Although it is very possible to analyze a site from an historical point of view, perceiving the dialectic mediations of its history, integrating upcoming buildings into a linear process, I honestly believe that geographic perspectives are stronger than historical ones. Truth and evidence of the territory are more relevant to architecture than history. The historical approach is far from the context reality, it is an intellectual approach whose method does not give keys to grasp the current complexity of territories.
I would understand and analyze territories through the physical relations of architecture elements.
I would say that my attitude towards history is not heretical, I simply take distance from too historicist and conservative discourses
Olympic Tennis Center, Madrid. Photo by © Georges Fessy
Olympic Tennis Center, Madrid. Photo by © Georges Fessy
Landscape, transparency and flexibility are recurring themes in your work. Please tell us more about them.
Architecture is something authoritative. Architects build, transform territories, change the environment from one to another. They have the power of getting rid of the past in order to draw the future.
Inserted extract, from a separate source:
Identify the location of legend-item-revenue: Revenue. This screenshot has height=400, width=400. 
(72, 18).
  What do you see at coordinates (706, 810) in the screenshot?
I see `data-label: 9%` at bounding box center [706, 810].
When architecture comes to life, new volumes appear, modifying the landscape's pre-existing reality, erasing and creating views, shadows, changing the perception of the surrounding environment. It affects the whole human organization around. I think such a power entails great responsibilities.
As far as I am concerned, I try to minimize the authoritative aspect of construction in order to allow further situations. Sometimes when the context requires it, I make architecture disappear. I don't like walls so far. As a contemporary architect, I think it is necessary to create in-between space: in-between public and private, in-between interior and exterior, in-between culture and nature. I try to blur the limits of architecture and landscape. To materialize this unification, I make a specific use of materials to give architecture the physicality or the absence needed: void, vegetation, metal mesh, glass...
Court of Justice of the European Union, Luxembourg. Photo by © Georges Fessy
Court of Justice of the European Union, Luxembourg. Photo by © Georges Fessy
Speaking about the future, which international promising young architecture firm do you consider worth paying attention to?
Considering the current situation (environmental and economic crisis, demographic issues …) I am very sensitive to BIG's work. Their studio brings vitality and freshness in architecture by questioning forms and uses. With their own methodology, their studio is reinventing buildings' limits, in-between spaces. They bring architecture where it should go: beyond architecture itself.